There are just a multitude of ideas in this book that are so important, and really have not changed today. As the Cadburys (and other families also) attempt to do good things, they keep getting stymied. This might be a good place to discuss the existence of altruism - is there such a thing? At any rate, they are almost universally stymied in their efforts, whether altruistic or not. For example, they learn that slavery is being used by their cocoa bean sources. When they decide to boycott those growers, or go to another supplier, the British government suggest that other buyers will just take their place, whereas if they wait and work with the British government they can put pressure on the Portuguese government to not only end slavery but reform labor practices holistically. Cadbury agrees to do this somewhat undercover, but word gets out and they are crucified in the press for not boycotting immediately. Again, when Cadbury decides to buy a newspaper or two to disseminate information (read propaganda) supporting their beliefs, that is antiwar and pro labor, they are again accused of hypocrisy when it is made known that their newspaper has continued advertising for gambling, while they preach against it. Cadbury believed the paper would go bankrupt without that advertising (based on previous experiences) and decided it would be better to have a paper with gambling info and antiwar sentiments, rather than just the one paper with gambling advertising and pro war sentiments.

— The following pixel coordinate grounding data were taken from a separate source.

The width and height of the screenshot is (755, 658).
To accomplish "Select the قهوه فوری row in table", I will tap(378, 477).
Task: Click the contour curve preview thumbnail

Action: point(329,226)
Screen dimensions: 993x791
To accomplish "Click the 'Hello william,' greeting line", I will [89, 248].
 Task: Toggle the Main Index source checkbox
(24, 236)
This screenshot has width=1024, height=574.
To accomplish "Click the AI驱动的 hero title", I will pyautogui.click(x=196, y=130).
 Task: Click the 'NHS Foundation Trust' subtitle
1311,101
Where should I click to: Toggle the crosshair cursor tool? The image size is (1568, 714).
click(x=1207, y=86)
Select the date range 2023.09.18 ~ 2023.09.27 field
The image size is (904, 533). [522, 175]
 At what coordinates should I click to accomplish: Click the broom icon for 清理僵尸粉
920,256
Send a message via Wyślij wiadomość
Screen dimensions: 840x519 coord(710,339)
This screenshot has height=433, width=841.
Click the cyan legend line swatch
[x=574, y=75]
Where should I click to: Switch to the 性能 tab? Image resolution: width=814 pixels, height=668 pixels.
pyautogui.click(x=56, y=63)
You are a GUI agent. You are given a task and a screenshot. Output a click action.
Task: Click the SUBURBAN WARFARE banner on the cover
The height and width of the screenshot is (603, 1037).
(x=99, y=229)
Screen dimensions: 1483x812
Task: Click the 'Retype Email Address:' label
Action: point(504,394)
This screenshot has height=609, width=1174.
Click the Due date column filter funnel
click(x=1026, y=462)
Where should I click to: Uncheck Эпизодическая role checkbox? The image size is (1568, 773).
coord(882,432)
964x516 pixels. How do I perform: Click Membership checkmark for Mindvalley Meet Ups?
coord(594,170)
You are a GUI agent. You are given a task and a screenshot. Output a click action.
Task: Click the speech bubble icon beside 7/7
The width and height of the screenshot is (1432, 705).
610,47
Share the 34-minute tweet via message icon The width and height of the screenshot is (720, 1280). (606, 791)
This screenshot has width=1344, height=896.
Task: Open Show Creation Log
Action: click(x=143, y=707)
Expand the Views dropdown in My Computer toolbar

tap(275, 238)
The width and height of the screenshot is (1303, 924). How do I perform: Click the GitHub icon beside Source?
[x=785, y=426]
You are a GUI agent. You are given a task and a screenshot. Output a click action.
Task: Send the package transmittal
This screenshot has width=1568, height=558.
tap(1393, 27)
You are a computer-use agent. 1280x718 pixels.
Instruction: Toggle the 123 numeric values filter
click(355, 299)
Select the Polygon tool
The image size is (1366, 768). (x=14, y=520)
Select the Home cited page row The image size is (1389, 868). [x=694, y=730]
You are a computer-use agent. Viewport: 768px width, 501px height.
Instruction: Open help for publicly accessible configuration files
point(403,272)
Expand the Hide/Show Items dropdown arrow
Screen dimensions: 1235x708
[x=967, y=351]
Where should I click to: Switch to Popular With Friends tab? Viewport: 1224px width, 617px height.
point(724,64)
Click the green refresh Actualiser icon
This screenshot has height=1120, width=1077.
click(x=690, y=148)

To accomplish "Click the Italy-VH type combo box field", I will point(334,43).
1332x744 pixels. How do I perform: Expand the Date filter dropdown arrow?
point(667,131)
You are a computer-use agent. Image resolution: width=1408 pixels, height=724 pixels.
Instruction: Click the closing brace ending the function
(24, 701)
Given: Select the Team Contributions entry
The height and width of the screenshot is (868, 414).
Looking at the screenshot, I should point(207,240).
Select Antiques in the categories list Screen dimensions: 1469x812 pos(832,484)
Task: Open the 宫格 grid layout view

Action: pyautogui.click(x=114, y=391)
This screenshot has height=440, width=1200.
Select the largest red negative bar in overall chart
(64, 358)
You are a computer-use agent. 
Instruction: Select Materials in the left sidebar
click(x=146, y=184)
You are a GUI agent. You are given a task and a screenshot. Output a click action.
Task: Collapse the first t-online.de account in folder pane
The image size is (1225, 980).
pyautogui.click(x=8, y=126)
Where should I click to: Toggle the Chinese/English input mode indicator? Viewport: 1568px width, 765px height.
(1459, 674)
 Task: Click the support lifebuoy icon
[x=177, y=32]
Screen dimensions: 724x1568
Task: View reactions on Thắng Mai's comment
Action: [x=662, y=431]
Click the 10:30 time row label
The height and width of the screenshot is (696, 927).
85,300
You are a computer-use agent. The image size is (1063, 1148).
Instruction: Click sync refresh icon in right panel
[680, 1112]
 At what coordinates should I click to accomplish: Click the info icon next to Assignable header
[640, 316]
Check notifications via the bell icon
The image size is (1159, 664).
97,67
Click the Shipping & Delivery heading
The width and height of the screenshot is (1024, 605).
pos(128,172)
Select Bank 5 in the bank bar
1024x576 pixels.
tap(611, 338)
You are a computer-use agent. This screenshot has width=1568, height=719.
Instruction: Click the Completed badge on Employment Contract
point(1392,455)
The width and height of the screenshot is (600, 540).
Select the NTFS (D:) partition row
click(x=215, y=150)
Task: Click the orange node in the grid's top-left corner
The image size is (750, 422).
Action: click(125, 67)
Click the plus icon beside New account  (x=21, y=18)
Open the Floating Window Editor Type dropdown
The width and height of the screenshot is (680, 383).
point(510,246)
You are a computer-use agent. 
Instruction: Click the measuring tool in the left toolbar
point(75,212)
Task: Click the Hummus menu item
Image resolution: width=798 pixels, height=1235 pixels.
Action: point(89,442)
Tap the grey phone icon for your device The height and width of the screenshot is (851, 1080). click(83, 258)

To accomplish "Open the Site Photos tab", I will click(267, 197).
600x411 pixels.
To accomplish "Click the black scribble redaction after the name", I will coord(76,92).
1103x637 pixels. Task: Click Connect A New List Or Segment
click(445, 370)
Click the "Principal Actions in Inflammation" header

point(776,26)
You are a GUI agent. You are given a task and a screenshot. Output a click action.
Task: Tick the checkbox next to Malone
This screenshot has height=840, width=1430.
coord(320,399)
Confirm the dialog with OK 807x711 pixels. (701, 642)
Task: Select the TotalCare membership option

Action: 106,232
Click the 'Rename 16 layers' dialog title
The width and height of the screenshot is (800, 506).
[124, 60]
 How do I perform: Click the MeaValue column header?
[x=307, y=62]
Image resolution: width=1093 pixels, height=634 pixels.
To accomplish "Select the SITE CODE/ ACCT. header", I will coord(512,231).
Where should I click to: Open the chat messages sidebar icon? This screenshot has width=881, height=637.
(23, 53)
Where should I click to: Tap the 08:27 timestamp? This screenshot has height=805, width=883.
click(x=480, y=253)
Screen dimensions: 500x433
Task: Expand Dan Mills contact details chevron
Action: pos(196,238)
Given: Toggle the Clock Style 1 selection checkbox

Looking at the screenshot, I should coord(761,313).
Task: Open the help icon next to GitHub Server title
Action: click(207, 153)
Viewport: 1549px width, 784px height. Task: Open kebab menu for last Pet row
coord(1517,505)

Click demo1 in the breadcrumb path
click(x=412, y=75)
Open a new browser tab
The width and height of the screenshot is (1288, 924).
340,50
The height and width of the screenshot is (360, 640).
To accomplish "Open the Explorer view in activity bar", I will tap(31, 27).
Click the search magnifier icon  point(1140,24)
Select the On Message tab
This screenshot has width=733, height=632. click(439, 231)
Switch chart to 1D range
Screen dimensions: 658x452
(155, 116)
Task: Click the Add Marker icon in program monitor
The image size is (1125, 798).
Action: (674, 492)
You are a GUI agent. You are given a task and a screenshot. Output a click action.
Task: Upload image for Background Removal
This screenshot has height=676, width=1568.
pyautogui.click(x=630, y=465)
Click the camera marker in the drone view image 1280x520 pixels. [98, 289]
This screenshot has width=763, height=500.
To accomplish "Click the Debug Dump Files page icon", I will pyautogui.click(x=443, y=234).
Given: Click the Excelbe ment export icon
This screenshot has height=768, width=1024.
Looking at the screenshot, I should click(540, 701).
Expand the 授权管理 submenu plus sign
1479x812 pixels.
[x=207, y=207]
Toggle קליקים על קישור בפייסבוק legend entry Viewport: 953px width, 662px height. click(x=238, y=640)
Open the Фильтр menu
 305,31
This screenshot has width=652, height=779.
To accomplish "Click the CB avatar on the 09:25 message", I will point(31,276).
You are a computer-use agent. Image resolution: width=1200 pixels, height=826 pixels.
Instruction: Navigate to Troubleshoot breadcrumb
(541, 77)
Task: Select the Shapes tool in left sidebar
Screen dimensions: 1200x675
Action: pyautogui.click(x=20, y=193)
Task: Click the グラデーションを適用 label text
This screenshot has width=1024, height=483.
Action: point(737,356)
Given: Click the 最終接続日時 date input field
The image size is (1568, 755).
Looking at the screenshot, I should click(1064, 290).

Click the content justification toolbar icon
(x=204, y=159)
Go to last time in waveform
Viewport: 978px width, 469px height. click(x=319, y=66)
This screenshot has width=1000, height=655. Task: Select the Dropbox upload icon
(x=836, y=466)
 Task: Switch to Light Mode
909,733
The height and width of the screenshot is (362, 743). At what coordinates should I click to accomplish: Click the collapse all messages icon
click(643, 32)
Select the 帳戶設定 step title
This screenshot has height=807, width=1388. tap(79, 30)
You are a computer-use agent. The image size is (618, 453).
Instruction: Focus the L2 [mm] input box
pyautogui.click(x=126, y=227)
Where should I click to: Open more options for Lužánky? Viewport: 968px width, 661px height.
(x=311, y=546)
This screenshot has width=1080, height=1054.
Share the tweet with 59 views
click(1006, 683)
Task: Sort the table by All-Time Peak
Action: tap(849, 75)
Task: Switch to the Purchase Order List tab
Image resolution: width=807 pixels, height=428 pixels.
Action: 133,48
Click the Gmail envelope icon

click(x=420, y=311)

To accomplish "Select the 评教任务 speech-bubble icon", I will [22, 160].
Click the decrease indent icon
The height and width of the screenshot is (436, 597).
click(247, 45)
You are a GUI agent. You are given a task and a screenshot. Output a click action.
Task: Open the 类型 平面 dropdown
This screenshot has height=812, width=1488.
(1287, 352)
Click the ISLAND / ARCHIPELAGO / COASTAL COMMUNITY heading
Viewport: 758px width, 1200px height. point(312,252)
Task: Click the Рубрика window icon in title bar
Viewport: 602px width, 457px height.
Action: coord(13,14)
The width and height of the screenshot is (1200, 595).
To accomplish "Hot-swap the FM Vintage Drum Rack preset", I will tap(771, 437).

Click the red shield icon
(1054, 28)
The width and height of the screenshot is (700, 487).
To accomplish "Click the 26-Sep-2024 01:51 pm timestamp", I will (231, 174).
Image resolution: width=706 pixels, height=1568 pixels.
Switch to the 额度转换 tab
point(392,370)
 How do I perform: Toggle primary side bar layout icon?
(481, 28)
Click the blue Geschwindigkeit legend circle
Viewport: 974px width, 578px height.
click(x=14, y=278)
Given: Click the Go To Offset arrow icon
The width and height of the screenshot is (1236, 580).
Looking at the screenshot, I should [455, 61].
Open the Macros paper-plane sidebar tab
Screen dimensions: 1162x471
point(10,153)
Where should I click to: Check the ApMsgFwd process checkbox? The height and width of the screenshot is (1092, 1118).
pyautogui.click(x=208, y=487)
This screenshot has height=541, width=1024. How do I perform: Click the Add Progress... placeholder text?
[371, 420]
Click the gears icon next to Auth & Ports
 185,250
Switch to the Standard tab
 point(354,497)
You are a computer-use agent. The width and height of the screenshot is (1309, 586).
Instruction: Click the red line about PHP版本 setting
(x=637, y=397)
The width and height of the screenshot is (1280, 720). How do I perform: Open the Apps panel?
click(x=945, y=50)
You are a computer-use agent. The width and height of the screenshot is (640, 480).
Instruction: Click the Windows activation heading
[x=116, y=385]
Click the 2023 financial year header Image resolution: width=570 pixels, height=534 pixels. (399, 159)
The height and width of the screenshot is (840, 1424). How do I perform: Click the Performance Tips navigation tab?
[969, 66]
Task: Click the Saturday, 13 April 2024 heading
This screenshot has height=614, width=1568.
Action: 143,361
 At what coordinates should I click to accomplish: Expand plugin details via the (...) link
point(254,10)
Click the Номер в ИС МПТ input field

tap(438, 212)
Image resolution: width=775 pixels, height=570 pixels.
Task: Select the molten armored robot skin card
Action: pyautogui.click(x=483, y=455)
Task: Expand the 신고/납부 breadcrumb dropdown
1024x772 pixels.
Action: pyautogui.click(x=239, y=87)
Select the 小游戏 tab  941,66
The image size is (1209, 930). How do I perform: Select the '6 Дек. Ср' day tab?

Cadbury also addresses the effects of two world wars on business. When WWI began, Cadbury put a lot thought of thought into what would be the appropriate use for a Quaker's wealth under those circumstances. One of the things that came out of that was ambulance support and workers. I can appreciate conscientious objectors, but what does this ambulance support mean? I support your war enough to risk my life taking care of you but not to kill someone else, only to make it easier for YOU to kill someone else? Interesting interpretation.

The end of the story is basically, everyone gets taken over and becomes too large to be accountable. What remains today of the philanthropy or good works of Cadbury and I believe Hershey also, are trusts that are separate from the business.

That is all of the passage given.